Among the entries that follow, find every line with the word "êtes" and list it.

════════

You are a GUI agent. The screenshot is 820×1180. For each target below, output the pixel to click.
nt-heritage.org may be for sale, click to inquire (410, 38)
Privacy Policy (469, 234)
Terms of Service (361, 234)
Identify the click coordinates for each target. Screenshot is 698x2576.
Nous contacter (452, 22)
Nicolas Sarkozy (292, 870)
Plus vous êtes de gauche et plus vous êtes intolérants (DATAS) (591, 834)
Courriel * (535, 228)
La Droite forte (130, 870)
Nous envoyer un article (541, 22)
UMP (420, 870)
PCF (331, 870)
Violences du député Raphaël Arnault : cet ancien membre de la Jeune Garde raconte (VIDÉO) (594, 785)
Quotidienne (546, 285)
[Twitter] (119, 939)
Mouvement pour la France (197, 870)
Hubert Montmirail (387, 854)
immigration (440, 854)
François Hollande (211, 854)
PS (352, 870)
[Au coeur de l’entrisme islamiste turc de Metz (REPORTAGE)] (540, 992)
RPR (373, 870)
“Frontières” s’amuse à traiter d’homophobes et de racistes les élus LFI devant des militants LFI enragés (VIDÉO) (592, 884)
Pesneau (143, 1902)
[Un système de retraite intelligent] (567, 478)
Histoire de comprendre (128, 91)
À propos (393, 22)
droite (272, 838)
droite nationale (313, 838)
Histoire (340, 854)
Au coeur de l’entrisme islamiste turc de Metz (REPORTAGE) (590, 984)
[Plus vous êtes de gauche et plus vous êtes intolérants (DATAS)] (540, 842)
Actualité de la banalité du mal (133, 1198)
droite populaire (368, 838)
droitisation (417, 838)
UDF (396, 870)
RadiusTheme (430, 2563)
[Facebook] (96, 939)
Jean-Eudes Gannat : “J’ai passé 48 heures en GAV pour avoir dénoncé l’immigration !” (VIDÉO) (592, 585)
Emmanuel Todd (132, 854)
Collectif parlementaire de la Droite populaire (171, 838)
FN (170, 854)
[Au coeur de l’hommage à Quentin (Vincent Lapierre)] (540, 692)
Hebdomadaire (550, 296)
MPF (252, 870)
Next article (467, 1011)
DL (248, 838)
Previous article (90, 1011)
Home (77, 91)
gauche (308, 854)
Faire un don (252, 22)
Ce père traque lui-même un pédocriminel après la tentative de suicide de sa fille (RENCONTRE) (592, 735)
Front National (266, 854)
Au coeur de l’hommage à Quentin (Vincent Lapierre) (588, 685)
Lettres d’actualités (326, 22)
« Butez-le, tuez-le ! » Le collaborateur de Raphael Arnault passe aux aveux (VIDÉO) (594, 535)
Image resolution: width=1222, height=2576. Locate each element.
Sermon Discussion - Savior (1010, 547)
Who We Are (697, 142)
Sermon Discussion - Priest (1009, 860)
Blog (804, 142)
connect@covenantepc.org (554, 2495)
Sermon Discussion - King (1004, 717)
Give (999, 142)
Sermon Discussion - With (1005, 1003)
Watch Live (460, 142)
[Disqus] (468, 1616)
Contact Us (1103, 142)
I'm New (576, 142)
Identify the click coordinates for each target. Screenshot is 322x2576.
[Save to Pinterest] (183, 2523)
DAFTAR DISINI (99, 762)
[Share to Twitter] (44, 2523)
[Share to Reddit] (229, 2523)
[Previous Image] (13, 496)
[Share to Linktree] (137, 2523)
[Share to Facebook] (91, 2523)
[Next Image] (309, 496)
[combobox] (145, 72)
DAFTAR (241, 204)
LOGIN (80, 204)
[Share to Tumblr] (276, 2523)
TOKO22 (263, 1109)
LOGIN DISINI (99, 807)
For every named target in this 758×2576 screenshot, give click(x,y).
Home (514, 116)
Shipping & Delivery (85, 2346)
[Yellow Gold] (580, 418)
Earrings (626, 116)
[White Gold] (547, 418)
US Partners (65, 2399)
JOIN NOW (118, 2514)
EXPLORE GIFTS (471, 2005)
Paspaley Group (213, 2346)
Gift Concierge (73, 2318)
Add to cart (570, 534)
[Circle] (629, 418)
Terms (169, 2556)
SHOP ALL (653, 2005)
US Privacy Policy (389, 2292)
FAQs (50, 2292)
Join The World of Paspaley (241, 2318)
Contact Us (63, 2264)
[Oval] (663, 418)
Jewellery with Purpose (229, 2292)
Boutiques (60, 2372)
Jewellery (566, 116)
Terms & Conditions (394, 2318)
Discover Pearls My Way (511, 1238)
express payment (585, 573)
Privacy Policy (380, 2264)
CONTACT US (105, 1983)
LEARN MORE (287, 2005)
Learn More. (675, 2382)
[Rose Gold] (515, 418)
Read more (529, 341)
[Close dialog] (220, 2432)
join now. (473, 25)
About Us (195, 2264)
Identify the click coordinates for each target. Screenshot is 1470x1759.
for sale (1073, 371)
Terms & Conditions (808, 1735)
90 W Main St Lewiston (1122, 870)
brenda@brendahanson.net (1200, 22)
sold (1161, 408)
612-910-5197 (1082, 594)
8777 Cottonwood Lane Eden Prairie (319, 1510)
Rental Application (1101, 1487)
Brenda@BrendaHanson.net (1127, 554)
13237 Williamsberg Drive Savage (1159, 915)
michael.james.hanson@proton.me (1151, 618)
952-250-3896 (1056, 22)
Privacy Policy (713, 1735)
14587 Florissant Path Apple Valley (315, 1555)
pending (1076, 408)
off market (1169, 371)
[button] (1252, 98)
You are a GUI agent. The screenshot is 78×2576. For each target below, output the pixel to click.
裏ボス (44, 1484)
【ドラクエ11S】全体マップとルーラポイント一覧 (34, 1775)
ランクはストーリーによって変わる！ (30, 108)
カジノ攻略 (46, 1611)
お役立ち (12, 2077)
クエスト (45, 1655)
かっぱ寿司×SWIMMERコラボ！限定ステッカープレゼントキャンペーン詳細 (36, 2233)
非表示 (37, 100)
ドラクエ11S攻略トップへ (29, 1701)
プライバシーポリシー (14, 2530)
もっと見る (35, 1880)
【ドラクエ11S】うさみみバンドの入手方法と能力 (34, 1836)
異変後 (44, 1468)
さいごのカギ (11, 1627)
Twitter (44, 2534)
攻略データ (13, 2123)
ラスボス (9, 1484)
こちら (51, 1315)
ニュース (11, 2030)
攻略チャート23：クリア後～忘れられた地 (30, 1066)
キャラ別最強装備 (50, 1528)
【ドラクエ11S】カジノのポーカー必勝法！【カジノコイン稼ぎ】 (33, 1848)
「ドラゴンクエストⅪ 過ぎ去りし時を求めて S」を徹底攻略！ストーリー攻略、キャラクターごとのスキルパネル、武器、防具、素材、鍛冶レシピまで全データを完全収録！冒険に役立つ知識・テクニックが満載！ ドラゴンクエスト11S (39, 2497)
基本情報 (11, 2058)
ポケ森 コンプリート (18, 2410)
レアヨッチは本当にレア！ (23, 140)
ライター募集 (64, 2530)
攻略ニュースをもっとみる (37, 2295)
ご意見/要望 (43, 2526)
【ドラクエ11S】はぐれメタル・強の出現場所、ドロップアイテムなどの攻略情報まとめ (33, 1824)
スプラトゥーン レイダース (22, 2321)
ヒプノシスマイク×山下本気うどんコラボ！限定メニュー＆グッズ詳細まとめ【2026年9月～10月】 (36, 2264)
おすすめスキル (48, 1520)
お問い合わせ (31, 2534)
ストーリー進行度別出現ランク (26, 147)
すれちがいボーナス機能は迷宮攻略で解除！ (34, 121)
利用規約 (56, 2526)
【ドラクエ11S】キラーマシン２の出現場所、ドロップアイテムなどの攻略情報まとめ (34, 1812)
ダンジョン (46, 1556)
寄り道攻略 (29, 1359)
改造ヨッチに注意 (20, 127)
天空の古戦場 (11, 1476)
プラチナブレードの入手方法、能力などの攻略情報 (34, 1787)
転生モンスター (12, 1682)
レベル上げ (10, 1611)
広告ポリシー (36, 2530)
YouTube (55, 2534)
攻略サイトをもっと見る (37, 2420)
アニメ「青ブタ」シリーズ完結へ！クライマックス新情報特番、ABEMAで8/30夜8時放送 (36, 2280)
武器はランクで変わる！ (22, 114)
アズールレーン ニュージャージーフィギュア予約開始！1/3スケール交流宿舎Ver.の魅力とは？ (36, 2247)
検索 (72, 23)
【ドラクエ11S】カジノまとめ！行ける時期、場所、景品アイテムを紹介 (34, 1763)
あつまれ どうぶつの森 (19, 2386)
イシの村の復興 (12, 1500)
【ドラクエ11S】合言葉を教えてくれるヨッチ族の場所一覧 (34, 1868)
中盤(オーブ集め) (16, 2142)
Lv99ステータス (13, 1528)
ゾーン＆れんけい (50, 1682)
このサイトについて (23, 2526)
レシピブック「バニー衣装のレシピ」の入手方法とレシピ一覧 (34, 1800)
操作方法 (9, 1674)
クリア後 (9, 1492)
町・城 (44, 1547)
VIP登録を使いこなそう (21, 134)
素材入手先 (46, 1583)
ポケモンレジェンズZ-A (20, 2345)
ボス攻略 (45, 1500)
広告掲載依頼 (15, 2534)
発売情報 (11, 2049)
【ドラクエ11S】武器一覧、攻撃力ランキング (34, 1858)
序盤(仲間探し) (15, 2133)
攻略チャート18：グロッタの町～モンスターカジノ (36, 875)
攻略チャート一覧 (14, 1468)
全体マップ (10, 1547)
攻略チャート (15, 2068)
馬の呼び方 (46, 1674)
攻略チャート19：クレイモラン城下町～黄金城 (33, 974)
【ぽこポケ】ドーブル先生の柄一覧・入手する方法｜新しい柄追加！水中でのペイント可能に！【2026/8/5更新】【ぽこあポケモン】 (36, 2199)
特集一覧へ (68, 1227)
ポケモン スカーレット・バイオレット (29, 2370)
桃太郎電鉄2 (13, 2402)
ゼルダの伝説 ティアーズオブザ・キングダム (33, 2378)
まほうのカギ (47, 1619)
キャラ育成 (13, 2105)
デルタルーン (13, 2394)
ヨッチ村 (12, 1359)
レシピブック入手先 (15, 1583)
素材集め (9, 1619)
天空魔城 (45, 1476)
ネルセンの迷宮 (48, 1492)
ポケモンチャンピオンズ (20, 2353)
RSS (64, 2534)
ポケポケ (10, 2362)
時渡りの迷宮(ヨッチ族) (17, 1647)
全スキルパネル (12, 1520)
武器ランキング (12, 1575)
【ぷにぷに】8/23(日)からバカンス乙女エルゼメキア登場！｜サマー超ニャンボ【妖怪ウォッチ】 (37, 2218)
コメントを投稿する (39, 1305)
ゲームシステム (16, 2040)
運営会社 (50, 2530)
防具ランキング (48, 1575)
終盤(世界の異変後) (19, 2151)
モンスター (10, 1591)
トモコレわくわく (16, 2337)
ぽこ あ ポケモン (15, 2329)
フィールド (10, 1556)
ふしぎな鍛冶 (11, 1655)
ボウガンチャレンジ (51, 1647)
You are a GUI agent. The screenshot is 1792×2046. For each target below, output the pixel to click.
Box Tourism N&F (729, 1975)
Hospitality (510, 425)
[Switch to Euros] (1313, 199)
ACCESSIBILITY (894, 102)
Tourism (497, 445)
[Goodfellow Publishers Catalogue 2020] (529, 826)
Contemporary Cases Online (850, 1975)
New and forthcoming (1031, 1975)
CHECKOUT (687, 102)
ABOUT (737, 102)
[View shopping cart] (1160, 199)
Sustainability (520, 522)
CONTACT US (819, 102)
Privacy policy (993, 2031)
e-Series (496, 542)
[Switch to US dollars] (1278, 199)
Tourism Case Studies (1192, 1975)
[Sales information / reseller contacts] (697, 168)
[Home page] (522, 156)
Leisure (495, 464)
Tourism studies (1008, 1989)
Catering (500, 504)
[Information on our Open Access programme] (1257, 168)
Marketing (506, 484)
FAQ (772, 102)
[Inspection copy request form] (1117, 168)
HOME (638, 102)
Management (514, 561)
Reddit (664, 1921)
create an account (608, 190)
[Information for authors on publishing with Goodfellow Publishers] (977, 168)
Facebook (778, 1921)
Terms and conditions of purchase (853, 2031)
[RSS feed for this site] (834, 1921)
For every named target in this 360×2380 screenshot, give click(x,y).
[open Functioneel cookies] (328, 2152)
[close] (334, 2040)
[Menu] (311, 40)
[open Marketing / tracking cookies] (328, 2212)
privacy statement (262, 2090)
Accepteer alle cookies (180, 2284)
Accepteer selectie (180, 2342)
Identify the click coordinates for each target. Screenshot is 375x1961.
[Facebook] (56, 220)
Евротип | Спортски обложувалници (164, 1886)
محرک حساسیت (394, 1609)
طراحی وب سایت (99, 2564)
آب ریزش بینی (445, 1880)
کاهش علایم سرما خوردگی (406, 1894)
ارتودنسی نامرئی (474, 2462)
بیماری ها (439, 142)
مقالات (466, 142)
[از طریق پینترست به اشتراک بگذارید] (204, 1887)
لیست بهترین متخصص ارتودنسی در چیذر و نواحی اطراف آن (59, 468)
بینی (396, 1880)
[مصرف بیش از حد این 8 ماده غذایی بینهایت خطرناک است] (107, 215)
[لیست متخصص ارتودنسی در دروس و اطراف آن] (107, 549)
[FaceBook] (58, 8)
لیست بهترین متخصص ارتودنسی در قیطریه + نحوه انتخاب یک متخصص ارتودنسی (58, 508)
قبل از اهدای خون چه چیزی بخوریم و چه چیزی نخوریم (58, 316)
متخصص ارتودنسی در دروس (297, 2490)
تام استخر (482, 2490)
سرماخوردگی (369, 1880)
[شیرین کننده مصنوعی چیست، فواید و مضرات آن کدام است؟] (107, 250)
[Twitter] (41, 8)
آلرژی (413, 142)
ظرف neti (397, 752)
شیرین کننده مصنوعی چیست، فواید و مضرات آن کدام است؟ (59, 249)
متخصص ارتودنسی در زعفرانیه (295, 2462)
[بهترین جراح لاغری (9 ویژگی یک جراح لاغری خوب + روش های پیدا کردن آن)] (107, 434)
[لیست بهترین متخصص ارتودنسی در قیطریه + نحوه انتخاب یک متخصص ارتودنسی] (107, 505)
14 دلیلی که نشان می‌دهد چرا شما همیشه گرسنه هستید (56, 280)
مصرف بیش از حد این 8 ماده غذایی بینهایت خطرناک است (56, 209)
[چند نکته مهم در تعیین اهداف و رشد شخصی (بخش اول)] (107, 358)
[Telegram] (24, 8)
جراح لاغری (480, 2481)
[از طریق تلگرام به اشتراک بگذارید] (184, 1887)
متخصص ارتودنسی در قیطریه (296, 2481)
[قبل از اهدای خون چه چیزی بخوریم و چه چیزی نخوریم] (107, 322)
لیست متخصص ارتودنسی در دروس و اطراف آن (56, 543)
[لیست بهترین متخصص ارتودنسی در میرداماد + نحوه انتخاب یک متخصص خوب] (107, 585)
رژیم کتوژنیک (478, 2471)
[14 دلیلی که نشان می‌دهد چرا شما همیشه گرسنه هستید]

════════

Worked solution ->
Plus vous êtes de gauche et plus vous êtes intolérants (DATAS) (591, 834)
[Plus vous êtes de gauche et plus vous êtes intolérants (DATAS)] (540, 842)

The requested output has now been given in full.